Gold and Silver Futures Trading

People have many reasons when they are invest in precious metal commodity like gold and silver. As we know metals commodity gold and silver are types of investments that can be a safeguard against inflation.

These both metals commodities also can be very helpful for diversifying risk in a multi asset portfolio, secure and liquid our assets and a valuable hedge against crisis situations.


The precious metals futures or gold and silver futures contract can be said as the legal contract to sell or buy a specific weight of silver or gold at a specified time and decided price in the future. The contracts are characterized by a futures exchange as to quantity, quality, place and time of delivery.

The gold and silver futures contract can be used by the hedgers as the way to control the price risk on an expected sale or buy of the metal commodities. The hedgers will manage the risk associated with adverse price movements during trading in market place.

As examples of hedgers can be said as manufacturers, mines, jewelers and bank vaults. Hedgers provide an opportunity to take part in the markets without any physical backing as for the speculators. Speculators examples include individual investors, trading advisor and hedge funds.

In commodities or gold and silver futures trading, there are two different positions can be choose by investor. They are short or sell position and long or buy position. Short position is an obligation to accept delivery of physical metal and long position refers to the obligation to make delivery.

Futures contracts on gold and silver futures trading are mostly offset prior to the delivery date.
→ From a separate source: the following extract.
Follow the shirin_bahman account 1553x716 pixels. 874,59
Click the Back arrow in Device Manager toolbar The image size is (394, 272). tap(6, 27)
This situation is happened when the investor taking a long position looks for a short position in the same contract, as a result the original long position may be eliminated.

Below are some major benefits of the contracts for the precious metals commodities or gold and silver futures trading.

+ It is easy to go long or short position with high flexibility to protect our money.

+ No counter party risks as the futures contracts are insured by clearing firms.

+ Cover from the possibility of price uncertainties.

+ Offering more flexibility, financial leverage and financial integrity compared to trading the commodities themselves.

Metal Commodities trading such as gold and silver futures are traded in dollar per ounce. Standard futures are traded in both eCBOT and COMEX. As other information, there are also mini silver futures contract in eCBOT.